(Given exercise) Copy the lines below word for word, from the first line through the line containing "click(40, 87)".

** START Material supplied **

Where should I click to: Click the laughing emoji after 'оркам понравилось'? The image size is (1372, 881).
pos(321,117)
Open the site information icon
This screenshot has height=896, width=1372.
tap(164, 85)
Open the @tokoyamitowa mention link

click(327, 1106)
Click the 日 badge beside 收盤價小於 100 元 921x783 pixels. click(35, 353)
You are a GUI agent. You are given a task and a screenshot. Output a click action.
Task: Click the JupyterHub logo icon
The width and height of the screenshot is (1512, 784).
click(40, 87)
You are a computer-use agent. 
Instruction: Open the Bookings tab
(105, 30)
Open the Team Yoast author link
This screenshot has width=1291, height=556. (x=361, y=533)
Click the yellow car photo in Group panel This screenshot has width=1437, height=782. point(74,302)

** END Material supplied **

(Solution)
Where should I click to: Click the laughing emoji after 'оркам понравилось'? The image size is (1372, 881).
pos(321,117)
Open the site information icon
This screenshot has height=896, width=1372.
tap(164, 85)
Open the @tokoyamitowa mention link

click(327, 1106)
Click the 日 badge beside 收盤價小於 100 元 921x783 pixels. click(35, 353)
You are a GUI agent. You are given a task and a screenshot. Output a click action.
Task: Click the JupyterHub logo icon
The width and height of the screenshot is (1512, 784).
click(40, 87)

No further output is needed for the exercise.